If the rear is the largest panel, then so is the front. With one driver, you have plenty of room for a brace. However, it's a lot easier to put a brace between panels that are not removable. Also consider that in most cases, you can add bracing if box resonances are excessive. You finger tips can tell you if and where you'd want to add braces. 

Conversely, as isiberian notes, the back panel benefits from significant thickness of acoustic absorber, but you may be limited if this is a shallow box. Plan on 1-2" at minimum, and consider changing dimensions if you don't have 2" of clearance behind the driver magnet. 

If the baffle fits well, there are no issues making it removable. The concern here is small gaps that might resonate; any gasket tape or sealant you'd use to make it air tight would fill these gaps and eliminate resonances due to mounting. 

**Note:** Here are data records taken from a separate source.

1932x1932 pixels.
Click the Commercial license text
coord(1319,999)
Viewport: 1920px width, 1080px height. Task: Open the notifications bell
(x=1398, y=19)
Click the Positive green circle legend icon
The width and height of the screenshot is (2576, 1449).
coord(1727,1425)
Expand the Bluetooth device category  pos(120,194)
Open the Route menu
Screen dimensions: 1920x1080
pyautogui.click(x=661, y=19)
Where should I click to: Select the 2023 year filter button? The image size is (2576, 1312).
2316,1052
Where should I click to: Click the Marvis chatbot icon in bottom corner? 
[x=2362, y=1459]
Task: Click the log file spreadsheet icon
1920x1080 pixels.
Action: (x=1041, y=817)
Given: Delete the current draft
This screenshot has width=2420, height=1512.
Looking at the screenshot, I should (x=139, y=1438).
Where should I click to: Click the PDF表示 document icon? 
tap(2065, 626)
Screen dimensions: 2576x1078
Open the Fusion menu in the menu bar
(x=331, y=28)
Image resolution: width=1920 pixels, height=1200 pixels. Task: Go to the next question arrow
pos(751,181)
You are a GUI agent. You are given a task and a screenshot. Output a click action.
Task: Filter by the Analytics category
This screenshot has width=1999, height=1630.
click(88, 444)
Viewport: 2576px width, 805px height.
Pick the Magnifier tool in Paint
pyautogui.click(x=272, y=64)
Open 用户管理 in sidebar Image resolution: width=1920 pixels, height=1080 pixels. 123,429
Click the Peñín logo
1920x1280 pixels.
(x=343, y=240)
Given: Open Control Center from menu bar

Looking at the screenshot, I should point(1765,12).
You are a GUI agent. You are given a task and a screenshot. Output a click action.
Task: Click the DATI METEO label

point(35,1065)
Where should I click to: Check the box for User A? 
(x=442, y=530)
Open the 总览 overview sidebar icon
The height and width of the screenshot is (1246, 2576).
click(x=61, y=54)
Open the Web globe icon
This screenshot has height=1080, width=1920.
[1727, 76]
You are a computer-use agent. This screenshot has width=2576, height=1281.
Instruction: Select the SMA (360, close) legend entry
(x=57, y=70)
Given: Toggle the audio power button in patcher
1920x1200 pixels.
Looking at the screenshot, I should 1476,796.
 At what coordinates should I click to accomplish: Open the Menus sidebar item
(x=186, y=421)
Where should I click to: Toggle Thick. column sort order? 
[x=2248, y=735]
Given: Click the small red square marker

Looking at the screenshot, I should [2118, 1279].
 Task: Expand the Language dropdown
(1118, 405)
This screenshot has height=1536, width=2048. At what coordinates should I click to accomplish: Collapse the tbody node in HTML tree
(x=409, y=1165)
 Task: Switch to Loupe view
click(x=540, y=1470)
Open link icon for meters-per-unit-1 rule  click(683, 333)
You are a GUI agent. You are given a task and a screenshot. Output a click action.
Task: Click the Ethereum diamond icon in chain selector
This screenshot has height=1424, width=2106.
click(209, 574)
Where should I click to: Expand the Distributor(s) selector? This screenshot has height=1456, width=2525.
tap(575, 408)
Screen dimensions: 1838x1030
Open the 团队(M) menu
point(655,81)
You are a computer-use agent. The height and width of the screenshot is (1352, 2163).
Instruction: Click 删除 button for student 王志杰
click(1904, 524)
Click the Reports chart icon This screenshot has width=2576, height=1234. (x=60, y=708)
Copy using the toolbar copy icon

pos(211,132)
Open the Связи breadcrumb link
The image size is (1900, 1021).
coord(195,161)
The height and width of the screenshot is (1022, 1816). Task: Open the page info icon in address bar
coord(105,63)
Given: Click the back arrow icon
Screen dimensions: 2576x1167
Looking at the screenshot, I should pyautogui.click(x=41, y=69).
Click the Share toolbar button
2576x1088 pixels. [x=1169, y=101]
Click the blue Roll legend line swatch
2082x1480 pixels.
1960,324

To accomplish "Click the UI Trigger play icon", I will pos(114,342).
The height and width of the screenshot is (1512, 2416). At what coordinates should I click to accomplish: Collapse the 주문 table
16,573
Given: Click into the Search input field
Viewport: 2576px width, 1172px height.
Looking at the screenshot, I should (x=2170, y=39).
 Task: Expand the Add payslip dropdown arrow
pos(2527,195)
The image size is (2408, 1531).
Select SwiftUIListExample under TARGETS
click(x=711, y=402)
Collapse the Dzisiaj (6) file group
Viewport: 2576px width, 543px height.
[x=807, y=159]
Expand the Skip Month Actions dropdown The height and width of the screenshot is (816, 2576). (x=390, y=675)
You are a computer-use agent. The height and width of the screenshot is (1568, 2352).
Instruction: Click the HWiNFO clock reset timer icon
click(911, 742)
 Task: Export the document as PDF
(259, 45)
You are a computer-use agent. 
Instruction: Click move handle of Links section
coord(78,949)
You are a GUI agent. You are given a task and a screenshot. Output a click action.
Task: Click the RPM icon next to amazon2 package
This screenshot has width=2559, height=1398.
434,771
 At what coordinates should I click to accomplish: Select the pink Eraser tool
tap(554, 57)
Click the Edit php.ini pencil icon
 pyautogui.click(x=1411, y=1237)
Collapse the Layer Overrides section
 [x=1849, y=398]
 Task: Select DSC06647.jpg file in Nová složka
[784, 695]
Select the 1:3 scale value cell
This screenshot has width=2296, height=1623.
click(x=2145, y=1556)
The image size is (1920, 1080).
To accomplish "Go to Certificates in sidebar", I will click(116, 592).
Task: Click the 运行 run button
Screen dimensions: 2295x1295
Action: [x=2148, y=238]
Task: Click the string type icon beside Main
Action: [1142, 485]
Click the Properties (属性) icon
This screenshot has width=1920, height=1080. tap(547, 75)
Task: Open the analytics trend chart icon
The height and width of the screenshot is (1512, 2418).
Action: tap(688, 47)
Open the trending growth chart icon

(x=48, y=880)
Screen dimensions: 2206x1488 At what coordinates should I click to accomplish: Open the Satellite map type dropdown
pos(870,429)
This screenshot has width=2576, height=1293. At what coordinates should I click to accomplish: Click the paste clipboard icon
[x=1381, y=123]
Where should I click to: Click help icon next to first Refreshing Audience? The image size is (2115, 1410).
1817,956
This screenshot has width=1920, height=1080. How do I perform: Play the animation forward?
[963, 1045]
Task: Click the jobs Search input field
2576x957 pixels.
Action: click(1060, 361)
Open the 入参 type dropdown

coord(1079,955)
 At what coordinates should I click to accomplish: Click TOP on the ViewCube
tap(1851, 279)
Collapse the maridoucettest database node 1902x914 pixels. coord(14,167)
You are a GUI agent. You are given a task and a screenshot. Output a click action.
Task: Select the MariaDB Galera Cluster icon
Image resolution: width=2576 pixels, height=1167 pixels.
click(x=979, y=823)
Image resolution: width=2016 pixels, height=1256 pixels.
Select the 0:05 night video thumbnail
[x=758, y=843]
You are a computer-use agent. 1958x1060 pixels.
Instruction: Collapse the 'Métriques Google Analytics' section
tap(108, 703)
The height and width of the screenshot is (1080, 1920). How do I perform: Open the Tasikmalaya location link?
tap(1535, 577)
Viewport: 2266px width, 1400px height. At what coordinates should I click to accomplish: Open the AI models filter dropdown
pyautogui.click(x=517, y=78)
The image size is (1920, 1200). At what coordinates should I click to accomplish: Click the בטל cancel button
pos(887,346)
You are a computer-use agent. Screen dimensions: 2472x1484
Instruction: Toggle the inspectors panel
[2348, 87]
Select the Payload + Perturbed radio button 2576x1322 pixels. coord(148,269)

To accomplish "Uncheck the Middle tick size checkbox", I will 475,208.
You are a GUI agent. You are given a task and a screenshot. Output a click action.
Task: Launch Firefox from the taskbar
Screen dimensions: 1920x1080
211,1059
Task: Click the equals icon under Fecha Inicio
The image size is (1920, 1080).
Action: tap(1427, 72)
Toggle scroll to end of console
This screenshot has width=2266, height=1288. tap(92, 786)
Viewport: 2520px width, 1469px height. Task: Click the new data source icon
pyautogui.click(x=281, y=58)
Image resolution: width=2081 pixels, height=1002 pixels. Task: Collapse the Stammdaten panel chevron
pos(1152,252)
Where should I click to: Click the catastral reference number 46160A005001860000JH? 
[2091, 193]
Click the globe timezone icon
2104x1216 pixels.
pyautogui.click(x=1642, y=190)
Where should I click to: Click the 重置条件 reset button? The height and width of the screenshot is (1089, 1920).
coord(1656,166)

Formica(r) is the trade name for a laminate that you can apply to wood, or buy pre-bonded to wood composite. I know of several speakers built with it, but not just a baffle. The only great advantage I see is that it's pre-finished, but you can also buy pre-finished MDF....

In my experience, the key to box construction is straight and true saw cuts - nothing but 90 degree angles in all directions. Get this right and your seams will have no gaps and your boxes will go together square. 

Have fun,
Frank


----------



## 1Michael (Nov 2, 2006)

fbov said:


> In my experience, the key to box construction is straight and true saw cuts - nothing but 90 degree angles in all directions.


:rofl::coocoo: Straight and true cuts:rofl::rofl::rofl::rofl::rofl: That's a good one :rofl::rofl:
I would not know what to do with myself if I ever had one of those...


----------



## Skwisgaar (May 31, 2010)

fbov said:


> If the rear is the largest panel, then so is the front.


No, it was going to be shelf ported and now I've even decided to use a big block of wood to raise the ports off the bottom, but still have them be rectangular, so I can control their size. This will help me enlarge the outer dimensions to something that will be easier to work with, and prevent a bare spot in the lining behind the cleats. The lower front brace will be on top of the port cover.

It's going to be too shallow for 4" of material certainly, but it's not going to have problems fitting the driver.


----------



## fbov (Aug 28, 2008)

That's right, front slot port... mine's on the bottom.


----------